For this exercise, repeat the listing below from its first line through the line containing "Click the Dislike thumbs down icon", exactly as written.

>>

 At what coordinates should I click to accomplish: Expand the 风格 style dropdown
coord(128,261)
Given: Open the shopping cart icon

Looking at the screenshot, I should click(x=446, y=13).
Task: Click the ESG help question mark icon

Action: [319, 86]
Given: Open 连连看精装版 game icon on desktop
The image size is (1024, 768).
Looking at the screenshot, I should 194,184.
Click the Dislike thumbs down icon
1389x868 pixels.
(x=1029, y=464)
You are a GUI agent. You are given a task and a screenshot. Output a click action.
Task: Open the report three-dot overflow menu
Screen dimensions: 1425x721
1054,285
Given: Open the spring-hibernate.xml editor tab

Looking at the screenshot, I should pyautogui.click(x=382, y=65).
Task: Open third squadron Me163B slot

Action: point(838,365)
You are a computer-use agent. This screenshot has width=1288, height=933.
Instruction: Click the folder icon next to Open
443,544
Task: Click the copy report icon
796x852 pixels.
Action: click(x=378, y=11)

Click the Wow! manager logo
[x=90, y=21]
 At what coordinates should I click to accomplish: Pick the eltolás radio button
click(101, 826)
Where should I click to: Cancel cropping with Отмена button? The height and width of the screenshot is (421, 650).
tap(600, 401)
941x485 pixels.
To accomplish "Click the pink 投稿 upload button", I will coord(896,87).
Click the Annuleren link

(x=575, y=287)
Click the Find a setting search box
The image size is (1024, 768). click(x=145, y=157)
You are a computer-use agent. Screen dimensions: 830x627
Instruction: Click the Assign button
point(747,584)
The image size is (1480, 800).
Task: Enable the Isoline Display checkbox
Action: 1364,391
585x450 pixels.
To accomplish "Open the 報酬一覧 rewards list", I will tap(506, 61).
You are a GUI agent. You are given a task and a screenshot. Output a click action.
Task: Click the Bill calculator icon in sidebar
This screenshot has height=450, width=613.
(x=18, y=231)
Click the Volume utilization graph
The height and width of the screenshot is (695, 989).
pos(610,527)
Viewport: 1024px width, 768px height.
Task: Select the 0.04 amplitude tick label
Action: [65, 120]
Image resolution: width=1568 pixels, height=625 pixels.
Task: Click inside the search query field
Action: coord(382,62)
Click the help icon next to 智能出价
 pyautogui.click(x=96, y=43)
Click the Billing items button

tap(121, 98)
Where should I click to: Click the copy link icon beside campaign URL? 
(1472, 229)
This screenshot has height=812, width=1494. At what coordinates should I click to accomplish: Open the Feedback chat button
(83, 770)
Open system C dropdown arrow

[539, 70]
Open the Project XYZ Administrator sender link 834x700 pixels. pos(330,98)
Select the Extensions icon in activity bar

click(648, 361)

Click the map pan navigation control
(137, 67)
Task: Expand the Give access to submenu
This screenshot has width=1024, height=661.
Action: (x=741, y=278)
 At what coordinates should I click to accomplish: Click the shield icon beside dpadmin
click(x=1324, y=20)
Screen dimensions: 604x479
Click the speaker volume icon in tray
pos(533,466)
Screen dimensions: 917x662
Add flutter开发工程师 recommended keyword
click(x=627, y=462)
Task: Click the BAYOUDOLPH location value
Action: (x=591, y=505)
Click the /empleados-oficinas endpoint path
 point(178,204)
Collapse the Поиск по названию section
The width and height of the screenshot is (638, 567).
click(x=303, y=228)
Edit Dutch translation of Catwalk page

<<

- _Answer for this exercise_:
 At what coordinates should I click to accomplish: Expand the 风格 style dropdown
coord(128,261)
Given: Open the shopping cart icon

Looking at the screenshot, I should click(x=446, y=13).
Task: Click the ESG help question mark icon

Action: [319, 86]
Given: Open 连连看精装版 game icon on desktop
The image size is (1024, 768).
Looking at the screenshot, I should 194,184.
Click the Dislike thumbs down icon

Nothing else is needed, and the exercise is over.